Med school isn't impossible for you, but it won't be easy.
  1. Start by kicking your academic performance into overdrive. If you're going to do this, you need to perform exceedingly well from this point forward.
  2. Drop the chemistry minor. A minor won't help you get into med school (adcoms don't care about minors), so at this point all it's doing is adding to your workload and stress level with no actual payoff potential.
  3. Refer to this thread when deciding which courses to retake: Simple rules for retaking courses.
  4. Get busy with clinical and nonclinical volunteering, as well as shadowing. @LizzyM gave some great counsel regarding the number of hours to target in this thread: How many volunteer hours are solid?.
  5. Don't worry much about research. You've got more important things to prioritize.
  6. Plan for at least one gap year. That'll allow you time to do a post-bacc if you need to, or to work on other ways of increasing your competitiveness.

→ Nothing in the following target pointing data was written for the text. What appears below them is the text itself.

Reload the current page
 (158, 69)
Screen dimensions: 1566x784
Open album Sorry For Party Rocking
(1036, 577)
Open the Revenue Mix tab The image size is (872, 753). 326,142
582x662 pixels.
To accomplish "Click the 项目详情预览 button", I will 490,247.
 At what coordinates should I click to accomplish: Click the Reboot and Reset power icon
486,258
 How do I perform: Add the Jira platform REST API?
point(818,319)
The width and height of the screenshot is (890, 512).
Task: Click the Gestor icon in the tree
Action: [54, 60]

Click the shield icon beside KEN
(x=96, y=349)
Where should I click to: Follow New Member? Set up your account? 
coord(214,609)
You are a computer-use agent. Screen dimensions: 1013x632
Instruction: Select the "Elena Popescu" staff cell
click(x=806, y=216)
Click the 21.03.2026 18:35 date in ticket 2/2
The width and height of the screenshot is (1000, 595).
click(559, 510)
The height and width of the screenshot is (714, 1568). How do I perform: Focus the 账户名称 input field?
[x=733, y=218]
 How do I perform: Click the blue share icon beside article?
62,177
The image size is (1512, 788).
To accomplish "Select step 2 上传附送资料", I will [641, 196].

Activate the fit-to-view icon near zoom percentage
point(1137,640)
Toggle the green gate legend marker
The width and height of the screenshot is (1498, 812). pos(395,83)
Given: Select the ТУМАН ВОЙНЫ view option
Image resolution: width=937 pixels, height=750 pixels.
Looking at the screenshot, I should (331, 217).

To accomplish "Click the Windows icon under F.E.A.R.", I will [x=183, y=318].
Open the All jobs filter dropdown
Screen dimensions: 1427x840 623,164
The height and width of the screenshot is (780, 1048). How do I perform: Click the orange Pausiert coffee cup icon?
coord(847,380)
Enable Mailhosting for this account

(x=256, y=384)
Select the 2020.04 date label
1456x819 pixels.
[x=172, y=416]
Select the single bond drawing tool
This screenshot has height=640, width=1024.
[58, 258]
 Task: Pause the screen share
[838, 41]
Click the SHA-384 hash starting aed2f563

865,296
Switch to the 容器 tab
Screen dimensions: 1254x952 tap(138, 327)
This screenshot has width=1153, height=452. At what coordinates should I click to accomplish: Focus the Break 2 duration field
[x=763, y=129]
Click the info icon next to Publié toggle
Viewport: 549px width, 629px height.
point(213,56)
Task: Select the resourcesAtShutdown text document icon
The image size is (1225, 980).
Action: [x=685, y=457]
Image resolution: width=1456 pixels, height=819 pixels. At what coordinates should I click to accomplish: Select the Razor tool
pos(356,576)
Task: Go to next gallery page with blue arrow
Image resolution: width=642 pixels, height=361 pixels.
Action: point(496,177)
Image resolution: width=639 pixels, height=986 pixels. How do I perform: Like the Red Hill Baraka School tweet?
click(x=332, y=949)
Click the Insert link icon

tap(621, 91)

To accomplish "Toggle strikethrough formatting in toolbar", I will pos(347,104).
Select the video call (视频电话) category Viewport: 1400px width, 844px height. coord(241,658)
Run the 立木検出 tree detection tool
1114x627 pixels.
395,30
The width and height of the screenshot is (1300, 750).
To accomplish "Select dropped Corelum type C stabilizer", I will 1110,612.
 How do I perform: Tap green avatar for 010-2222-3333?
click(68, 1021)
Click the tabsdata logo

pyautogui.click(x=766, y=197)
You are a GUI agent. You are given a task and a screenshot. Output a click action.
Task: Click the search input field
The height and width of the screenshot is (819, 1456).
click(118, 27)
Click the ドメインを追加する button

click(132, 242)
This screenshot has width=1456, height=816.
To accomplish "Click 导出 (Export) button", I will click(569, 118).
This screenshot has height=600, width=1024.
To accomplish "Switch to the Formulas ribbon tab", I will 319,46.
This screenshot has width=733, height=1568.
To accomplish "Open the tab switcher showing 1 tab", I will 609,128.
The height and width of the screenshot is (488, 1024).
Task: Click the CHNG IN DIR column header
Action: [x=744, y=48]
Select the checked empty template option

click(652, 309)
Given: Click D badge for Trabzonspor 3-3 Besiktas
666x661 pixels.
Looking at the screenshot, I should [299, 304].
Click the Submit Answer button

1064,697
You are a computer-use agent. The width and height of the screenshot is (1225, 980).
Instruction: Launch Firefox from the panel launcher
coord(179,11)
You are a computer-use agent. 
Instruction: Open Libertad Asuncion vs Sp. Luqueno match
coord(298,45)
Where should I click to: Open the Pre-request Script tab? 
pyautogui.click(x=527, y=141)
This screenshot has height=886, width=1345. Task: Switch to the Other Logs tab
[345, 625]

  7. Develop your plan for MCAT study. I recommend taking it during your senior year, when you know whether you've been able to sufficiently improve your academic performance. Don't take it before you're ready. As @gyngyn has amusingly pointed out, MCAT scores, like herpes, are forever.
  8. Have a plan B. Always have a plan B.
 
HomeSkool has good advice here. I would suggest being involved in one non-clinical community service program (mentoring young women, friendly visitor to the elderly, ESL for adults, etc) that you are in a position to stick with for the long-term. Ideally, it should be in service to the Latinx community.

If you are not already fluent and comfortable in Spanish, consider taking a Spanish course (for heritage speakers if applicable). If you are fluent in Spanish, consider finding a volunteer opportunity to serve as an interpreter at a free clinic or other clinical setting. Just a few hours per week would be sufficient.

If you have to work, get a job in a research lab or a clinical setting. That's a valuable "two-fer" (paycheck and experience).
 
To add to the wonderful advice given so far, the benefit of doing as well as possible in your classes will not only boost your chances of being admitted somewhere, but in case you don't get in, a higher GPA certainly won't hurt your plan B should you need it.